Voyons maintenant l’évolution des sources d’énergie : Négawatt liste les sources possibles et n’en oublie aucune, insistant sur le fait que la France est privilégiée pour l’hydroélectricité, ses côtes pour l’énergie maritime, la possibilité du recours à l’éolien dans les zones venteuses, le solaire thermique, totalement sous-exploité et laissé pour compte par NKM et la biomasse dont nous avons déjà parlé il y a quelques semaines. Là encore, Négawatt est réaliste sur les possibilités d’évolution mais moins dans la rapidité de l’évolution qui comprend un temps de l’instance pour l’installation de ces moyens, même avec une politique rapide et efficace. Le cas des pays nordiques le prouve avec des politiques lancées il y a plus de 10 ans et qui ont porté leur fruits petit à petit avant de réellement prendre de l’importance.
Négawatt se base évidemment sur tous les points précédents pour bâtir un scénario de transition énergétique, un abandon du fossile et du nucléaire d’ici à 2050. Même dans sa vision la plus utopique, certaines phases montrent un manque d’énergie produite, sachant que nous importons déjà de l’électricité dans les périodes de fortes consommation. Car le scénario Négawatt, comme tous les autres et ceux d’Areva compris, lisse le besoin annuel sans tenir compte des pics. Des évolutions sont possibles pour améliorer cette dépendance aux saisons et mettre en place des “réseaux intelligents”. Ce dernier aspect est abordé dans la déperdition d’énergie à la production et à la distribution.
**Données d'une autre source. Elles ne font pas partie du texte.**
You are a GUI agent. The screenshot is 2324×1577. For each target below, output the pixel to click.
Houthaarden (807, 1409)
Deux schémas très complexes à lire résument le tendanciel et le scénario Négawatt. S’ils sont inexploitables en l’état par des politiques, ils ont le mérite de montrer les relations entre tous les éléments cités. Les deux ne sont pas viables et c’est entre les deux que nous devrons choisir d’aller selon nos moyens. A l’heure actuel, il n’est pas réaliste de dire que le scénario Négawatt valide des sorties immédiates du fossile et du nucléaire, tant le retard pris est conséquent. Le Grenelle de l’environnement est l’arbre qui a caché la forêt et le peu de mesures prises sont des gouttes d’eau dans un océan de mesures. La démarche Négawatt, aussi criticable soit-elle, permet de prendre conscience de l’absence de politique volontariste et concertée dans le domaine énergétique. Pour faire évoluer nos mentalités, il faudra la rendre lisible, présenter des cibles chiffrées et réalistes économiquement, la réponse de nos politiques et industriels étant le plus souvent : NON, c’est trop cher.
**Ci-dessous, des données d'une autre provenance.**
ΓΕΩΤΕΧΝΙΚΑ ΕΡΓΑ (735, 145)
Car non, ce n’est pas forcément cher si les dépenses deviennent des gains sur 30 ans. Quelques exemples :
- la diminution de la filière ovine ne veut pas forcément dire disparition des éleveurs mais évolution du métier vers d’autres filières par la diversification, augmentation de la qualité et du prix de vente et proximité du consommateur.
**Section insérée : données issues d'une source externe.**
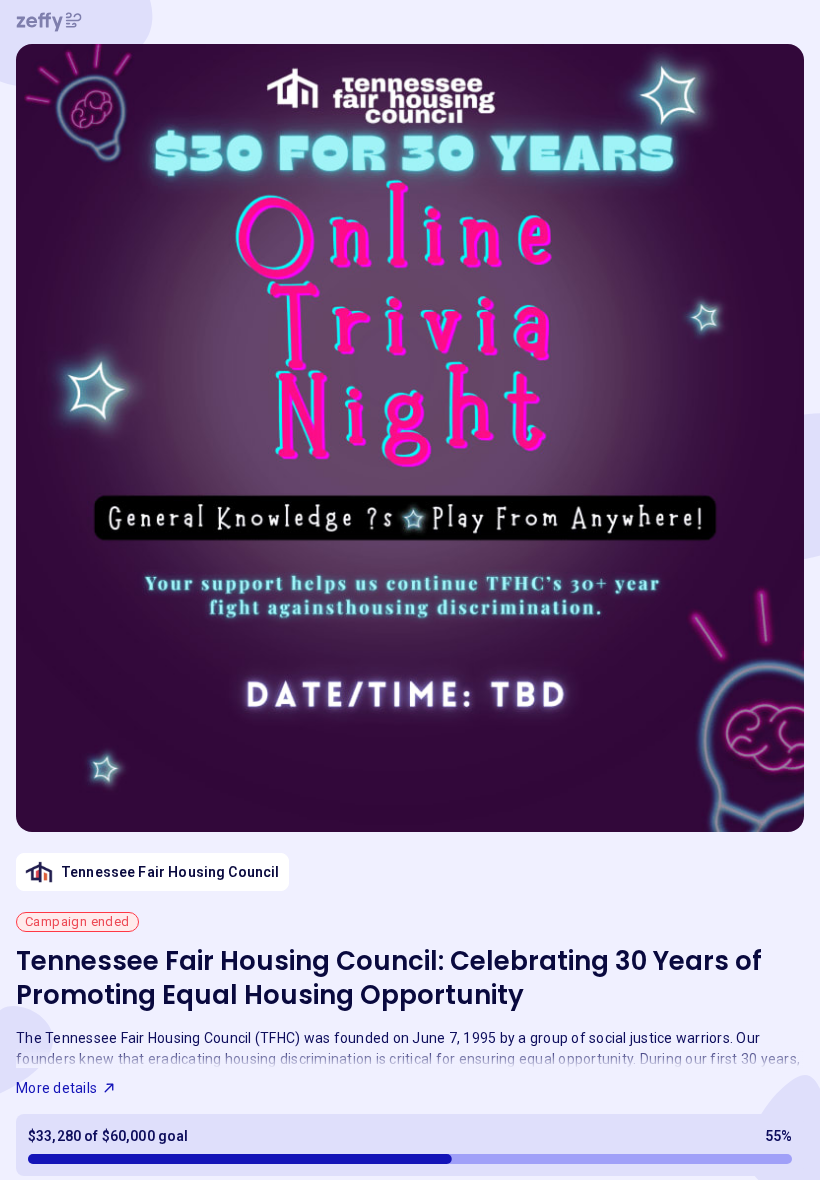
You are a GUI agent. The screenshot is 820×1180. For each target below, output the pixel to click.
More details (56, 1088)
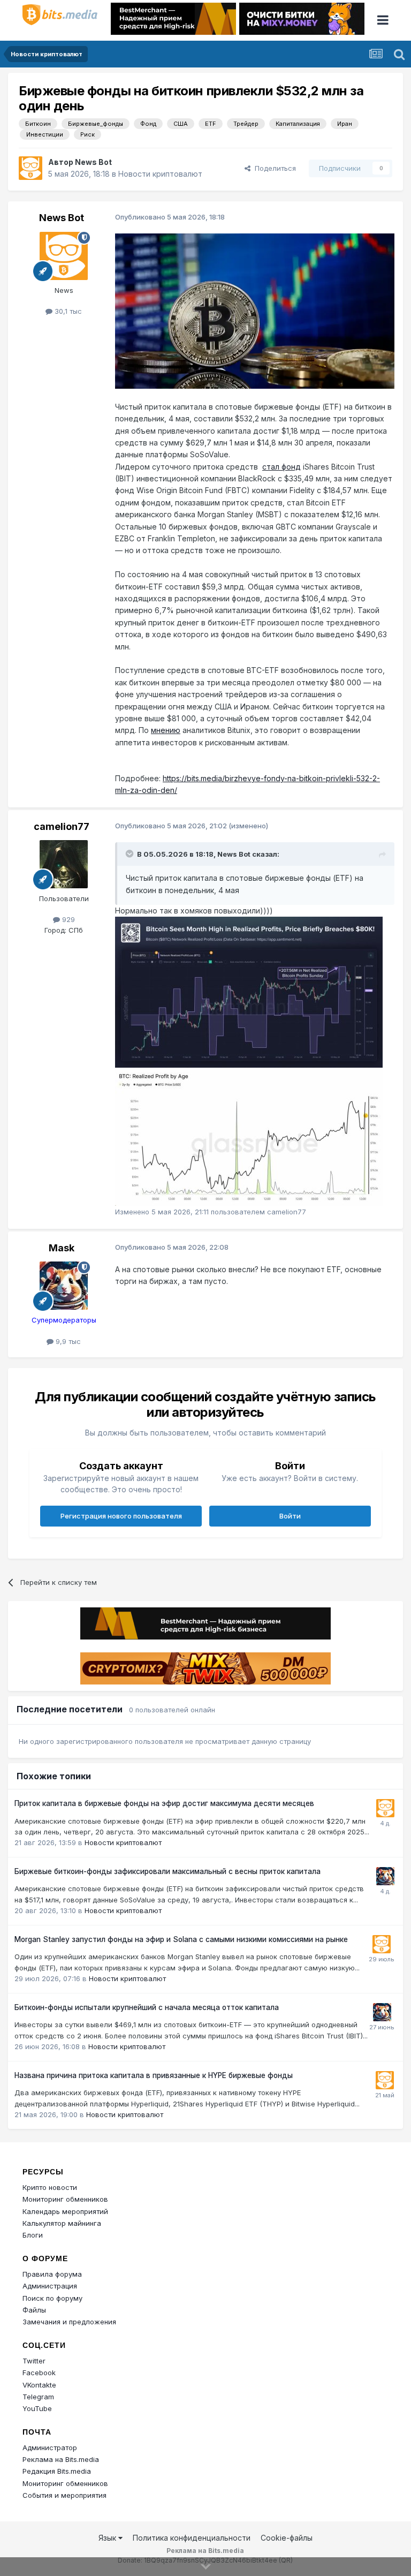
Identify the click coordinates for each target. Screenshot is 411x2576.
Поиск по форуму (52, 2298)
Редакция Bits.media (56, 2471)
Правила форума (52, 2274)
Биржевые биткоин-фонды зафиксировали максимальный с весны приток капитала (167, 1871)
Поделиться (273, 168)
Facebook (39, 2372)
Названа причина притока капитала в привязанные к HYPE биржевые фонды (153, 2075)
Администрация (49, 2286)
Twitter (33, 2360)
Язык (108, 2537)
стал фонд (281, 466)
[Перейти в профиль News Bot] (30, 168)
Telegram (38, 2396)
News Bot (93, 162)
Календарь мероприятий (65, 2211)
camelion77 (61, 826)
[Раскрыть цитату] (130, 853)
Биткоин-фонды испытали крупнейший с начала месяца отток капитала (146, 2007)
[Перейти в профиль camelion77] (64, 864)
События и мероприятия (64, 2495)
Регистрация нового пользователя (121, 1516)
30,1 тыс (67, 311)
- Les emplois des sous-traitants du nucléaire sont déplacés vers le démantèlement et le retraitement tandis que les autres filières énergétiques absorberont les emplois de production et de distribution.
- La diminution des hypermarchés en périphérie permettra de relocaliser des emplois dans les villes et villages et diminuer les déplacement domicile-travail en plus de ceux domicile-commerce. Ces même commerces devront limiter les livraisons à des filières locales, baissant ainsi leurs coûts de transport et diminuant les marges des intermédiaires.
Ce ne sont que quelques exemples des possibilités qui sont trop souvent balayées du revers de la main. Le scénario Négawatt ne sera accepté qu’avec cet aspect économique sinon nous aurons encore droit à : “L’écologie, ça va comme ça….” (N. Sarkozy)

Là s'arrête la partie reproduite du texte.